[start SELECTED TEXT]
Leading and trailing white spaces in code blocks

nightw · September 17, 2014, 8:41pm

I would like to ask about the title int the specs. Is it intended that the leading and trailing white spaces are trimmed even in code blocks? I would argue that the code blocks should be something like the <pre> tags and they should not modify the text in any way (and of course should remain an inline element instead of being a block like the <pre> tag).

Here is a short example:

this is a code block
this is a code block with 8 trailing spaces: and content after it
content before it:this is a code block with 8 leading spaces

What do you think about this?

mb21 · September 17, 2014, 9:16pm

From the spec:

This example shows the motivation for stripping leading and trailing spaces:
` `` `
renders as:
<p><code>``</code></p>

nightw · September 18, 2014, 12:32pm

I understand that example is a good use-case for the original intention. But I still think that the code spans should be able to show whitespaces as they’re in the original text. For example currently it’s not possible to insert python in a code span because of the multiple spaces and leading spaces stripping. See this example:

x = 1 if x == 1: # indented four spaces print "x is 1."

Which has this source:

`
x = 1
if x == 1:
    # indented four spaces
    print "x is 1."
`

I know this is a block, so <pre> tags should be used for it anyways, but I think that the code block feature with the backtick should not change the whitespaces in the string this heavily to be useful for some cases where the newlines and multiple whitspaces are an important part of the text.

stof · September 18, 2014, 2:35pm

Well, if you want a <pre> tag, it means you don’t want a code span anymore, but a code block. And code blocks are respecting the indentation

codinghorror · January 3, 2016, 10:05am

In other words in this

`are trailing spaces trimmed from here-->   `

has the trailing spaces trimmed.
[end SELECTED TEXT]
[start DATA BLOCK]
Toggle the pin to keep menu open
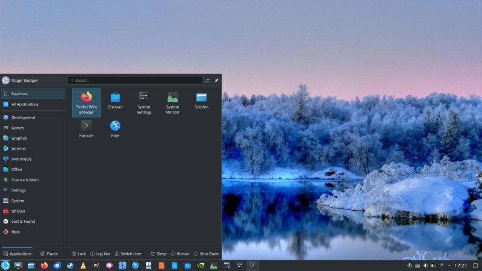The image size is (482, 271). point(216,80)
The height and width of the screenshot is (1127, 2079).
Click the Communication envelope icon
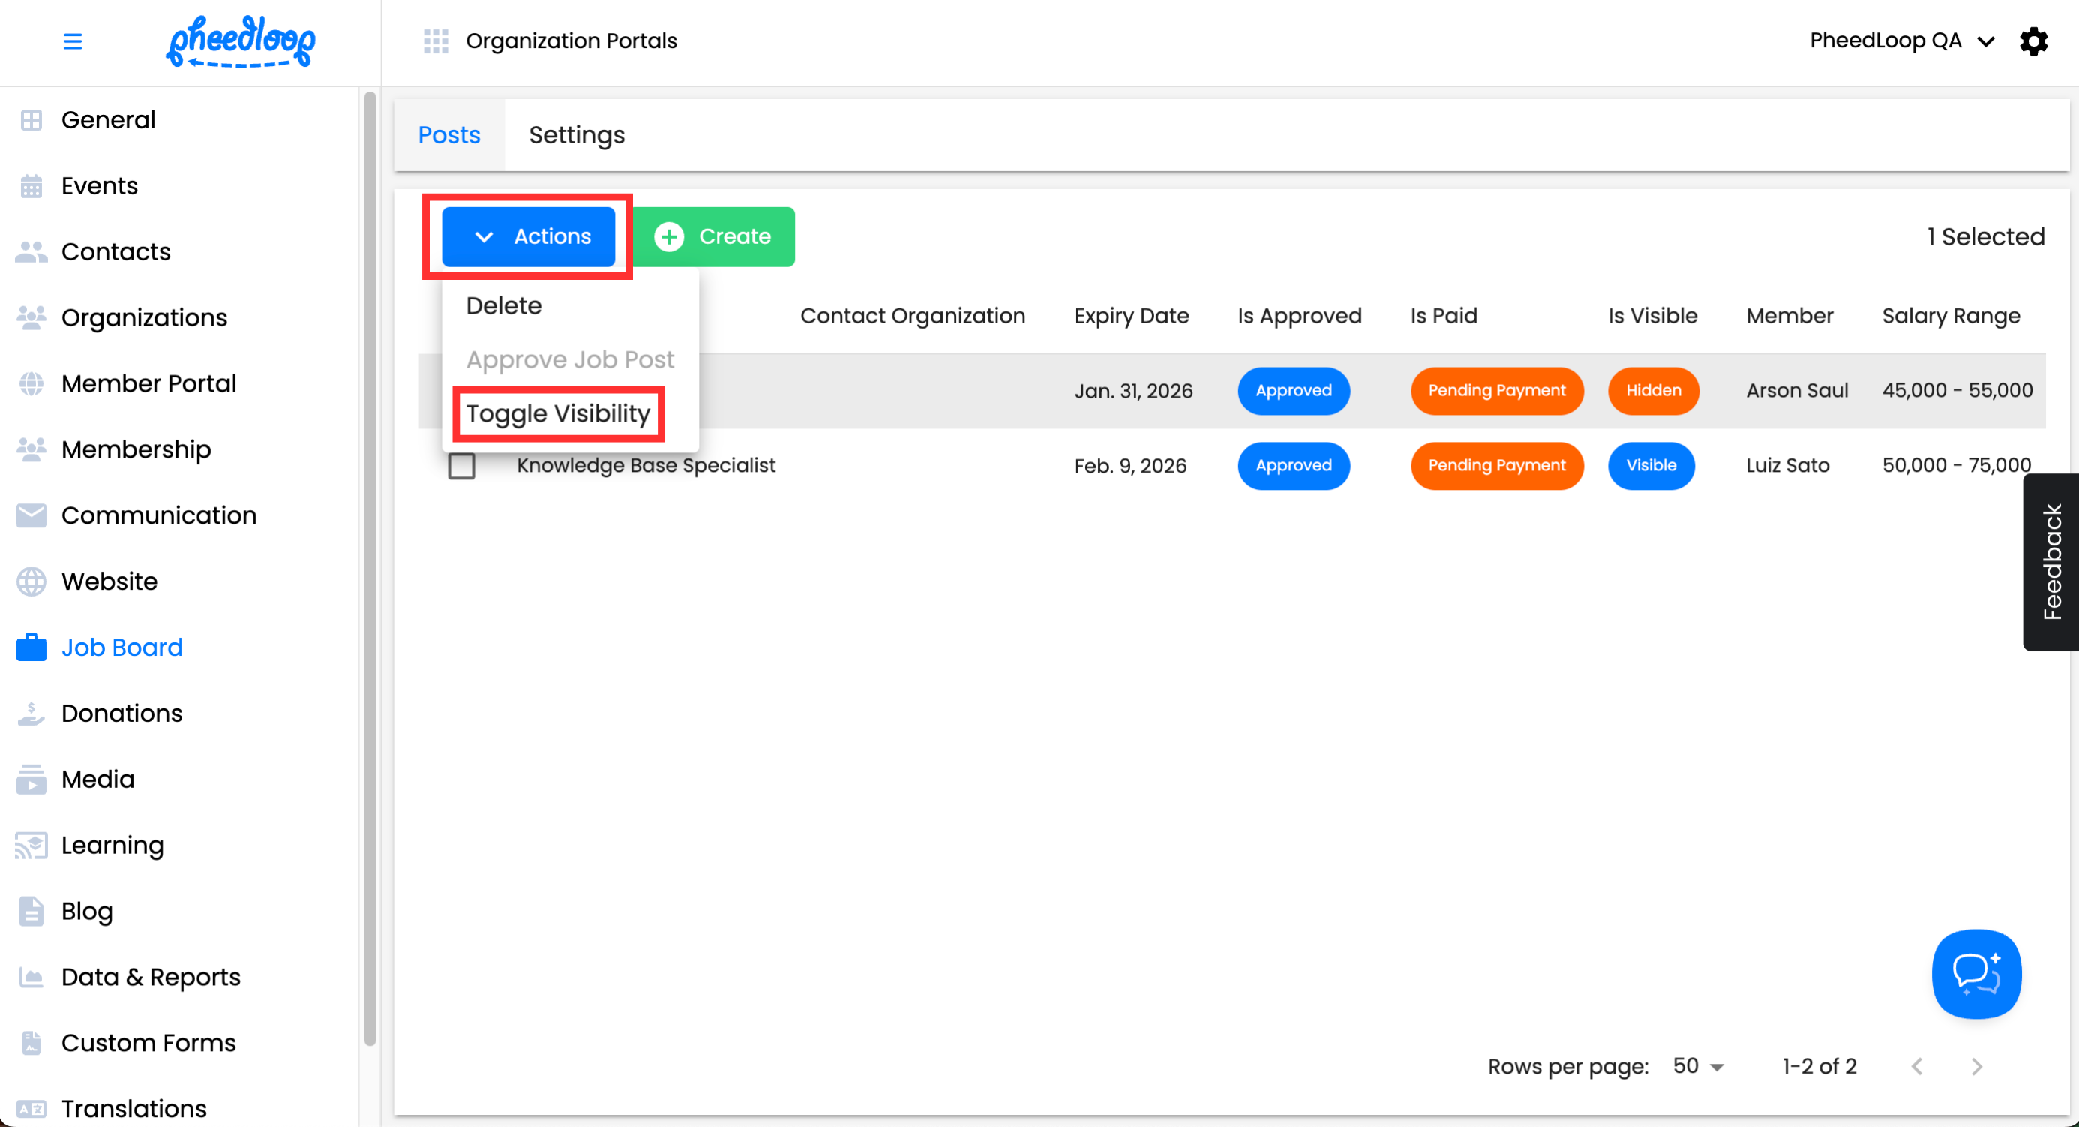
[end DATA BLOCK]
■ STATED TASK
Transcribe the stretch of the code-block whitespace thread from "Here is a short" through "think about this?".

■ SOLUTION BELOW
Here is a short example:

this is a code block
this is a code block with 8 trailing spaces: and content after it
content before it:this is a code block with 8 leading spaces

What do you think about this?